A court heard that the MP for Wakefield in West Yorkshire, dragged the teenager upstairs, pushed him onto a bed and asked him to watch porn during the attack at a house in Staffordshire.

The victim who is now 29, told a jury he was left feeling “scared, vulnerable, numb, shocked and surprised” after Khan touched his feet and legs, coming within “a hair’s breadth” of his privates, as he tried to sleep in a top bunkbed.

The gay and Muslim lawmaker however denied the sexual assault allegation, insisting that he only touched the Catholic teenager’s elbow when he “became extremely upset” after a conversation about his confused sexuality.

The MP who has been suspended by the Conservative Party, was on Monday April 11 found guilty by a jury at Southwark Crown Court.

The victim told the court that he believed he “wasn’t taken very seriously” when he first made the allegation to the Conservative Party press office days before Khan was elected as MP for Wakefield in 2019.

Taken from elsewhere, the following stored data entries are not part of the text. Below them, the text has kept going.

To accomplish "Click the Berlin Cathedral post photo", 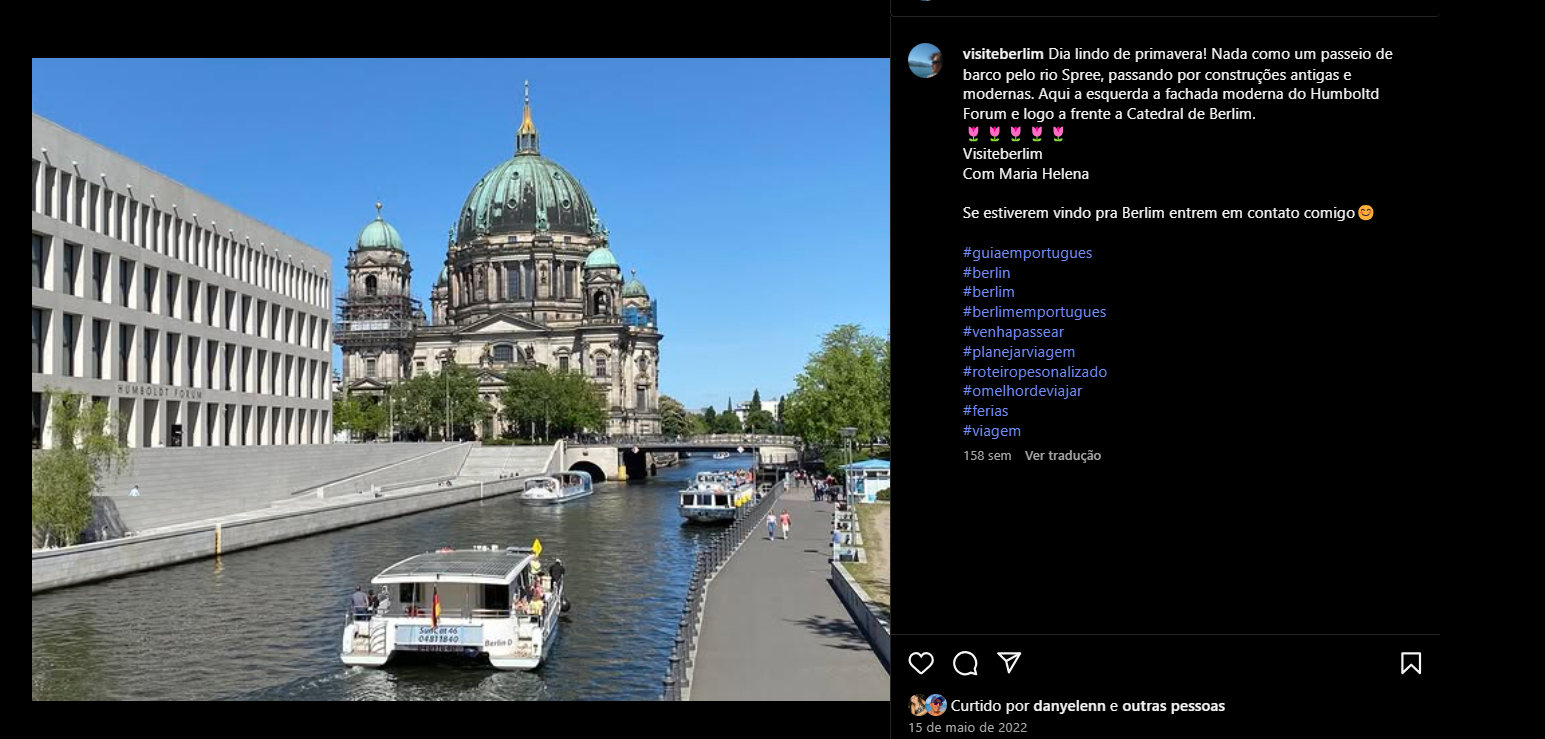I will pyautogui.click(x=460, y=379).
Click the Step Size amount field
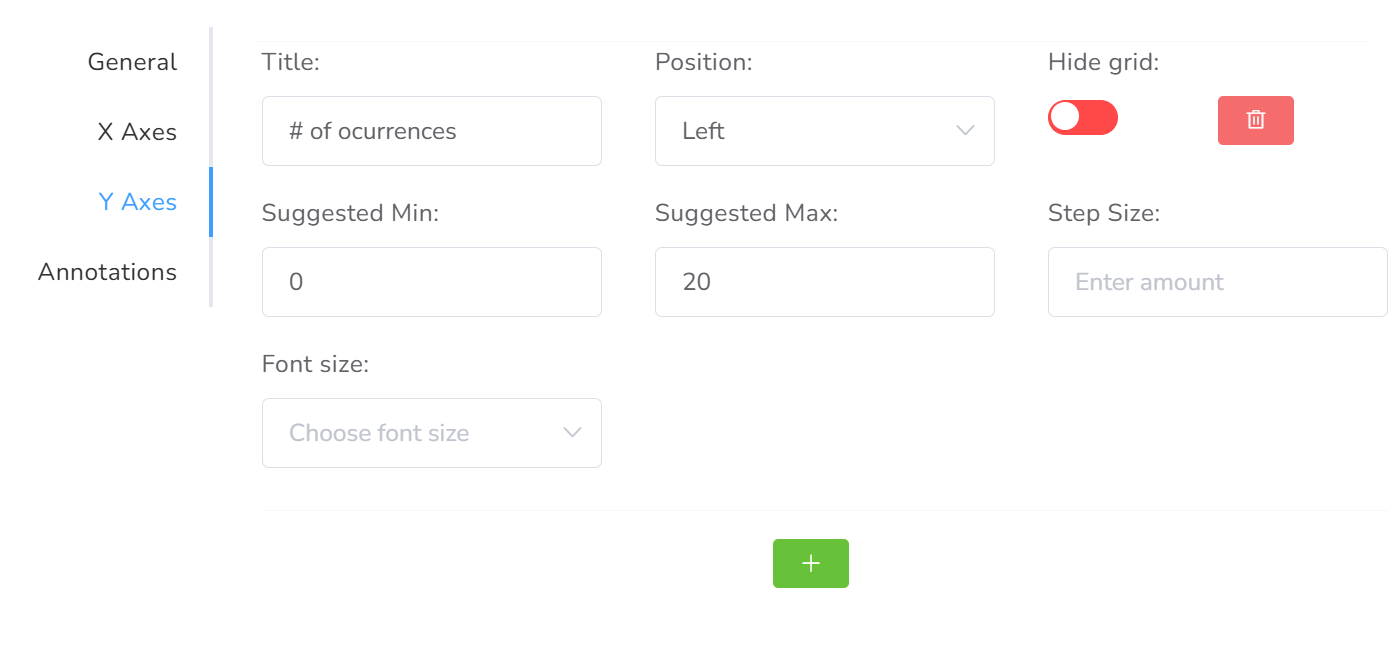Image resolution: width=1398 pixels, height=658 pixels. pyautogui.click(x=1217, y=282)
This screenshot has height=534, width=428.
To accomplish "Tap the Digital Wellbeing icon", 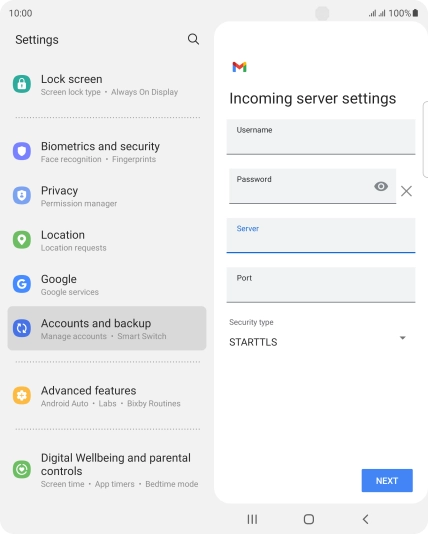I will click(x=22, y=469).
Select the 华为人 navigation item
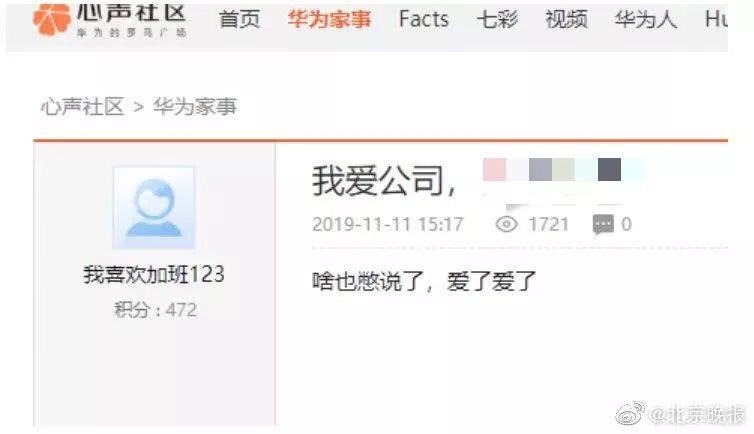Viewport: 754px width, 434px height. [645, 20]
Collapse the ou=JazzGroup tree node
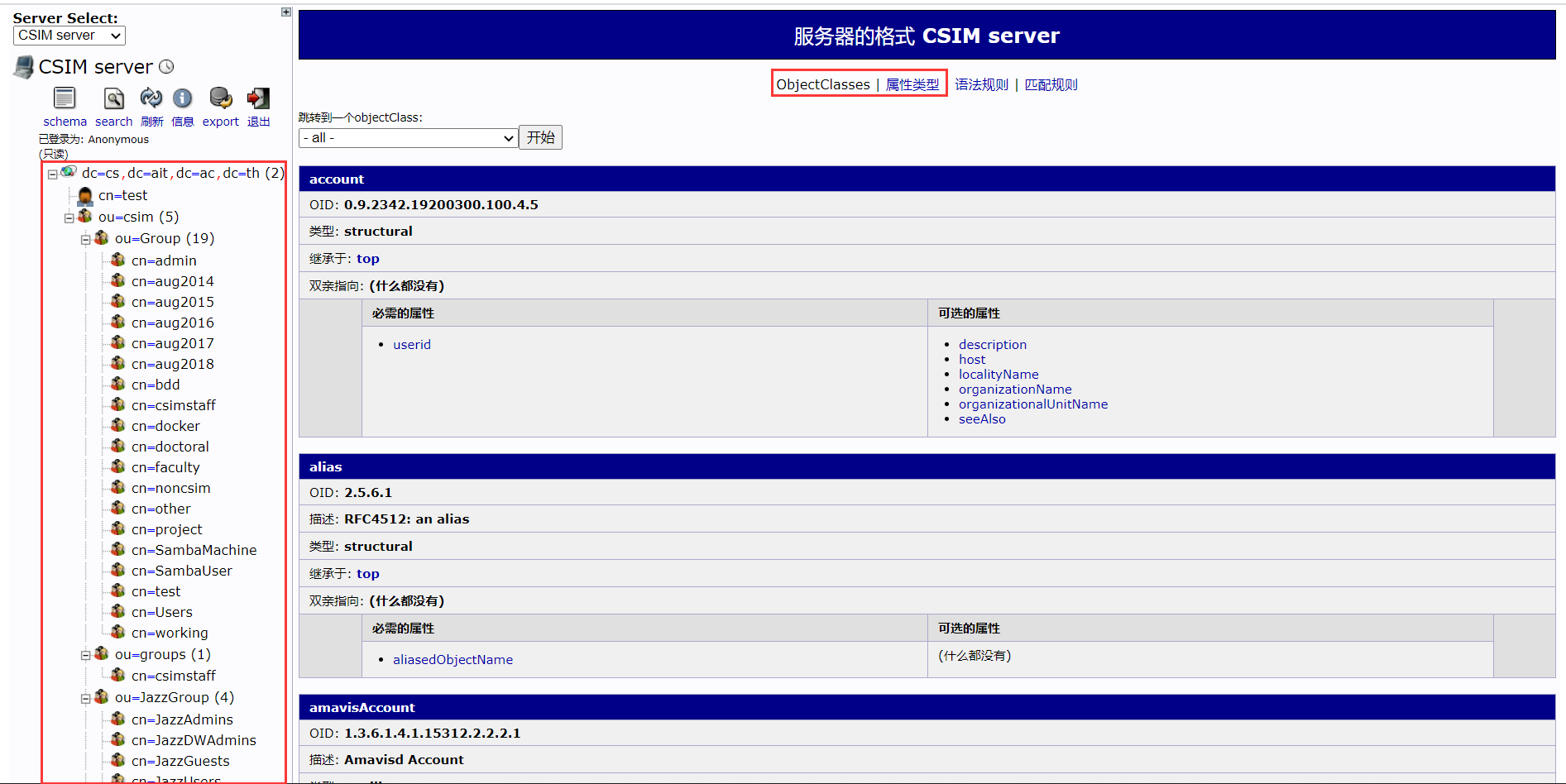Image resolution: width=1566 pixels, height=784 pixels. pyautogui.click(x=85, y=699)
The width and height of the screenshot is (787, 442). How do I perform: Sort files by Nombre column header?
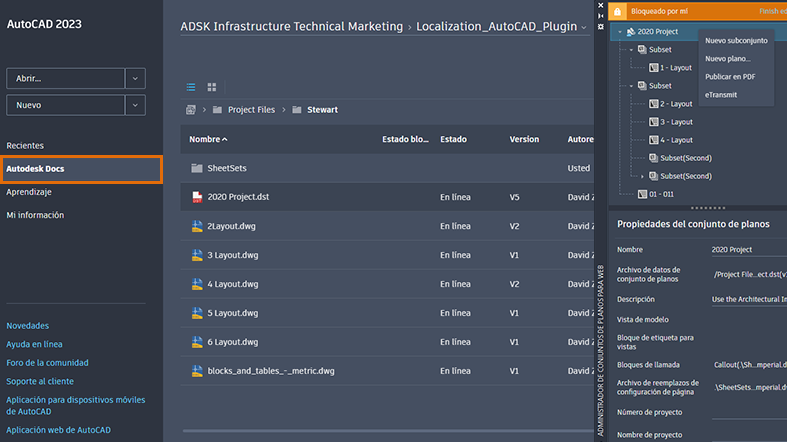pyautogui.click(x=208, y=139)
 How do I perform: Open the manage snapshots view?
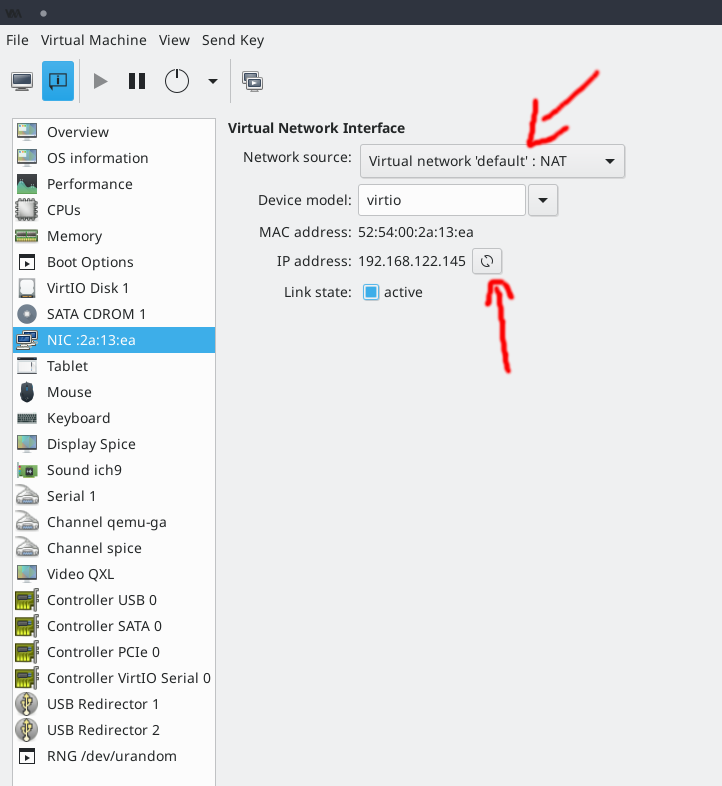pos(252,81)
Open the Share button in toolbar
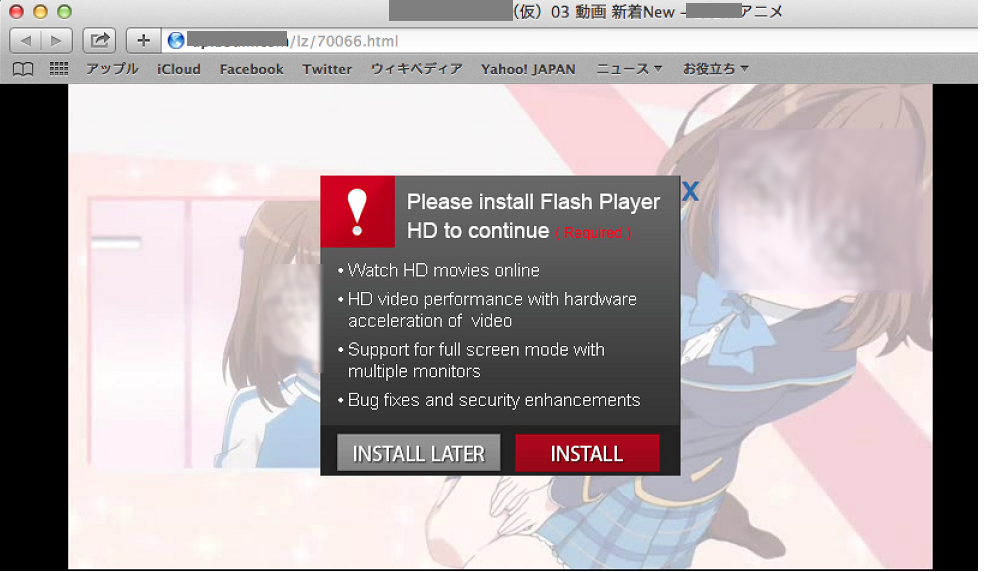 pos(99,40)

He then made a complaint to police days after Khan helped Boris Johnson win a large Commons majority by taking Wakefield in the so-called “red wall” that had formed Labour’s heartlands in the Midlands and northern England.

Southwark Crown Court was told how Khan forced the teen to drink gin and tonic at the get-together in January 2008. He recalled the blue Bombay Sapphire bottle, the smell of the spirit in the cut glass tumbler and the fizz of the bubbles.

“I had it and didn’t like it,” the victim said. “As it was in my mouth, he kept pushing it back.” Khan then dragged him onto a bed, whispered “disgusting” things in his ear, and requested he watch porn with him.

He then touched the boy’s groin before he “jumped out of bed as fast as he could” and ran to his parents “freaked out”. A police report was made at the time but no further action was taken as the youngster did not want to make a formal complaint.

But the victim told jurors “it all came flooding back” when he learned Khan was standing in the December 2019 general election.

The judge, Mr Justice Baker, said he will sentence Khan, who today wore a dark suit and held a walking stick, at a later date.

He will be thrown out of the House of Commons if he is handed a prison sentence of more than a year, or otherwise could be subject to a petition to oust him in the recall process.